Jason Brady, Santa Fe, N.M.-based Thornburg's president and CEO, said in an interview Perpetual has invested in Thornburg's multisector opportunistic bond strategy, which Mr. Brady co-manages, tapping both separate account and mutual fund vehicles for different segments of Perpetual's business.
A spokeswoman for Perpetual confirmed the mandate but, together with Mr. Brady, declined to provide details on the scale of its investment in Thornburg's bond strategy. A spokeswoman for Thornburg said the firm's multisector opportunistic bond strategy has roughly $2 billion in assets.
Mr. Brady said the Perpetual mandate is Thornburg's first from an Australian client. After working over the past 18 months with Melbourne-based third-party placement agent Terrain Placement Services, Thornburg has "a very good pipeline" of opportunities in Australia, he added.
He called Thornburg's partnership with Perpetual — with discussions ongoing now regarding other Thornburg income-generation strategies — a product of the more structured, systematic approach the firm adopted "not quite two years ago" to expand its footprint overseas.

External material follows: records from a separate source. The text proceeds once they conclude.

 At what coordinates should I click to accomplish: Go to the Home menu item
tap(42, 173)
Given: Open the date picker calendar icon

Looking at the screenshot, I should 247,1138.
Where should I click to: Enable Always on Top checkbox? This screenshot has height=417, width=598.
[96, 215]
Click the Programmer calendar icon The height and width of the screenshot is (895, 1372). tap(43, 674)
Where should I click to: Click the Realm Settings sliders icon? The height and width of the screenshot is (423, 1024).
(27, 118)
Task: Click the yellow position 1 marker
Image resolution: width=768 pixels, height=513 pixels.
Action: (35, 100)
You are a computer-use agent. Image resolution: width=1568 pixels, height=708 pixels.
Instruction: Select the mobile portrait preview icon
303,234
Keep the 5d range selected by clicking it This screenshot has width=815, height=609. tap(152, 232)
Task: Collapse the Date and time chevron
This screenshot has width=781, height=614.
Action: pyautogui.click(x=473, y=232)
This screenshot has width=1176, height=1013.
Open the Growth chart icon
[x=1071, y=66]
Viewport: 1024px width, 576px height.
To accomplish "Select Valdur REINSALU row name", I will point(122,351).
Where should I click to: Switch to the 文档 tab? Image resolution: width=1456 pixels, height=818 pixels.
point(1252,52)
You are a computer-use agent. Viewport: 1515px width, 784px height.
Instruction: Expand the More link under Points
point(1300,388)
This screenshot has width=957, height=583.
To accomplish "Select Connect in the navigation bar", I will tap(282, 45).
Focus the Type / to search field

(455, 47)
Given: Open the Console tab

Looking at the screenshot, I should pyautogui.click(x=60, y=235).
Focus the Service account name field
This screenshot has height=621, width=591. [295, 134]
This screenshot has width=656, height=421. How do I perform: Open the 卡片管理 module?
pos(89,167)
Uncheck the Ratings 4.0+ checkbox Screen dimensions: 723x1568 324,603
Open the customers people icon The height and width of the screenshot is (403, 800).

The Hong Kong office Thornburg opened roughly a year ago — with three employees joining two in London and two more in the U.S. focused on overseas markets — is working to build "a pipeline in greater China, as well as in ASEAN," Mr. Brady said, referring to the Association of Southeast Asian Nations. Succeeding in greater China, in particular, will require that Thornburg play the "long game" there, he acknowledged.
The firm's 2020 sales budget for the Asia-Pacific region is on the order of several hundred million dollars but the longer-term plan is to have "15% of our assets" coming from clients outside the U.S. five years from now, Mr. Brady said.
At the end of 2019, Thornburg was managing just less than $1 billion for clients outside of the U.S., or a little bit more than 2% of its $44 billion book of business — $42.6 billion in assets under management and $1.5 billion in assets under advisement, according to a Thornburg news release.
Partnerships — including subadvisory relationships with local money managers overseas — will be a cornerstone of Thornburg's international strategy, and more efficient than establishing joint ventures or wholly owned subsidiaries in those markets, Mr. Brady said.